The middleweight bout opened up the preliminary card of today’s UFC Fight Night 120 event at Ted Constant Convocation Center on the Old Dominion University campus in Norfolk, Va. It streamed on UFC Fight Pass ahead of the rest of the card on FS1.

At the start, it was Stewart who was quick to get creative with his attacks, missing on a few spinning techniques. Roberson simply kept his range to avoid those wild shots before looking to unleash his own powerful attacks. The two eventually moved into the clinch, and while Stewart looked for the takedown, it was Roberson who countered with a beautiful lateral drop and then transitioned quickly to his opponent’s back. Once there, the right arm quickly wrapped the neck, but Stewart defended well. However, Roberson adjusted his position, switched arms and put in a deep squeeze, eventually forcing the tap.

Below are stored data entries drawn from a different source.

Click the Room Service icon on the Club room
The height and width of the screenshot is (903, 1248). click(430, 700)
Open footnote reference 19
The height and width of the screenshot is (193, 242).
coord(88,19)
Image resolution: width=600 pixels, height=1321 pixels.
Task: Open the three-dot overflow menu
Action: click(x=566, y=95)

Roberson has now earned five consecutive first-round finishes in his career, including a 15-second win at this past July’s Dana White Contender Series 3 event to earn his way into the UFC.

Up-to-the-minute UFC Fight Night 120 results include:

  • Karl Roberson def. Darren Stewart via submission (rear-naked choke) – Round 1, 3:41

For complete coverage of UFC Fight Night 120, check out the UFC Events section of the site.

(MMAjunkie’s Matt Erickson contributed to this report on site in Norfolk.)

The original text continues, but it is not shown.